Da hatte ich die Idee, dass wir einen Verein gründen müssen. Es geht nicht ohne Freunde, die bereit sind als Fördermitglieder uns zu unterstützen. Wider Erwarten sind dann ganz viele Menschen zu uns gekommen. Zunächst waren wir also gar nicht darauf angewiesen, dass uns andere finanziell unterstützen. Ich wollte aber nicht nur Menschen, die uns Geld geben. Mir kam es auch darauf an, dass es Menschen sind, die selber auch Freude an Meditation haben und an einer Sphäre, die mit dem Alltag nicht unbedingt etwas zu tun hat.
Ihr seid dann nach Italien gegangen. Warum ausgerechnet Italien?
Es war ein unglaublich heißer Sommertag in München. Ich hatte mich mit Freunden verabredet und wir saßen in einem Lokal. Und es war so heiß, dass wir uns einen Tisch geschnappt und uns rausgesetzt haben. Ich war in einer ganz merkwürdigen Hochstimmung und als wir über die Arbeit sprachen und über Schauspielpläne, bin ich auf einmal aufgesprungen und in mir ist eine Melodie wach geworden und ich habe gesungen: „Wir gehen nach Italien“. Weiß der Kuckuck, wo das auf einmal herkam. Und die, die mit mir am Tisch saßen, fingen auch an, das zu singen. Und auf einmal war klar: Warum eigentlich nicht?!

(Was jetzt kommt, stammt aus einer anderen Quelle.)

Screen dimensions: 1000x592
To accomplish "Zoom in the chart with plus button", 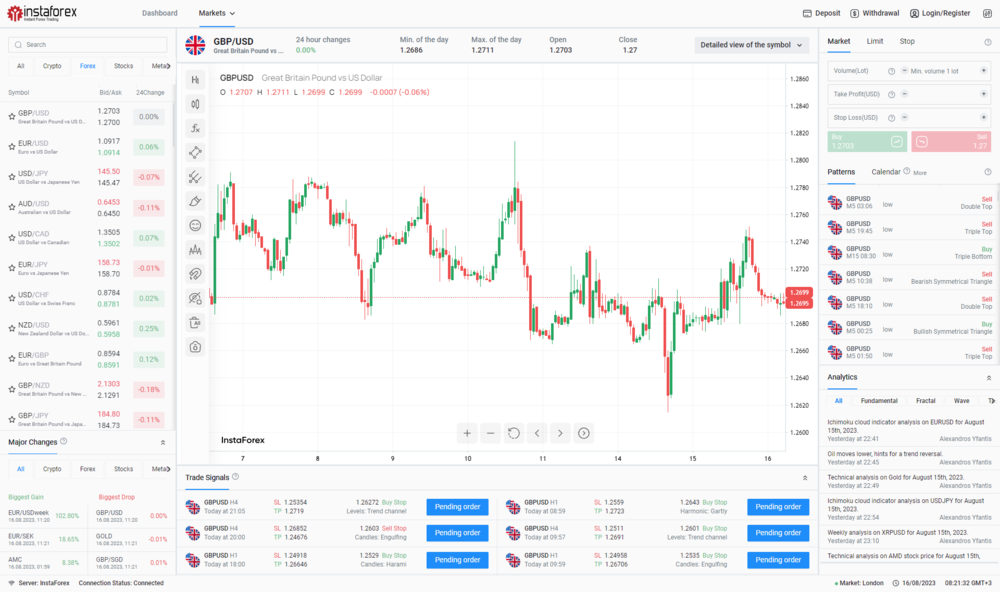I will coord(467,433).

Ich habe dann meinen sehr gut bezahlten Job aufgegeben, das war alles total unvernünftig. Ich bin dann meiner Intuition, dem Ruf meines Herzens gefolgt. Und Gianni und einige andere, die an dem Abend an dem Tisch saßen, sind mitgekommen. Keiner von uns konnte Italienisch. Wir hatten von Deutschland aus einer Villa gemietet. Es war zunächst eine sommerliche Atmosphäre, so wie ich es mir gewünscht hatten. Wir hatten Ruhe, die Nacht war schwarz, man konnte die Sterne sehen. Es war ein Traum, dort zu sein. Wir konnten dort wirklich forschen. Es gab Räume, in denen wir meditieren oder spielen konnten. Und dann der Park, der Lago di Bolsena war nicht weit weg. Diese ganze Umgebung, diese alte Etrusker-Gegend hatte eine starke Wirkung auf mich. In Italien ist sehr viel Schönes entstanden.

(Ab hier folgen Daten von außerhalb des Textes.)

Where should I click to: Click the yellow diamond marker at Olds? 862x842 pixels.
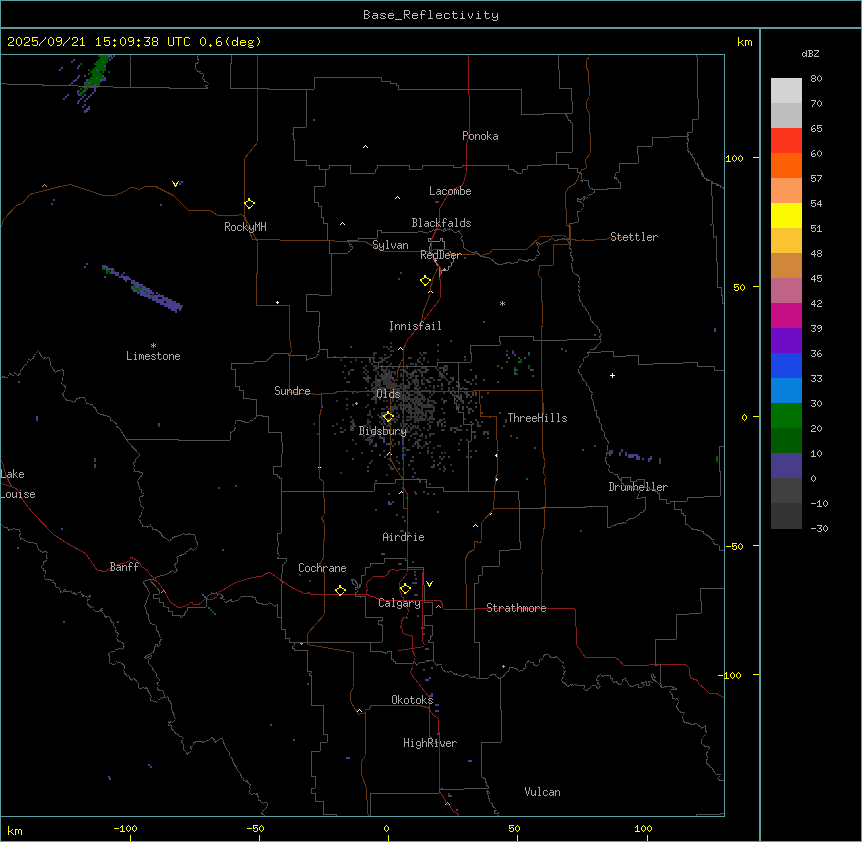pos(388,417)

Bevor ich weiter frage, möchte ich gerne einen Begriff klären: Benutzt du eigentlich das Wort Spiritualität?
Ich vermeide das Wort, weil es häufig in einer Art und Weise verwendet wird, die sich von dem unterscheidet, was ich darunter verstehe. Der Begriff wird häufig mit dem verbunden, was man den Kopf nennt und entfernt sich vom Körperlichen. Aber die für mich echte Spiritualität muss durch den Körper gehen. Das Übersinnliche entwickelt sich ja auch nur, wenn jemand seine Sinne überhaupt erst einmal kennengelernt hat.
Wenn ich meditiere, dann ist es eine Meditation im Körper und mit dem Körper und nicht weg vom Körper. Der Körper ist das Haus, in das ich erst einmal einziehen muss und der Körper hat viele Räume. Und wenn ich dann dem Geist begegne im Körper, dann habe ich die Möglichkeit zu echter Meditation. Ich bevorzuge aber das Wort Transzendenz.
Du hast eben von Italien geredet und welche Wirkung die Umgebung hatte. Welchen Einfluss hat der Raum um einen herum auf die Möglichkeit, solche transzendentalen Erfahrungen zu machen?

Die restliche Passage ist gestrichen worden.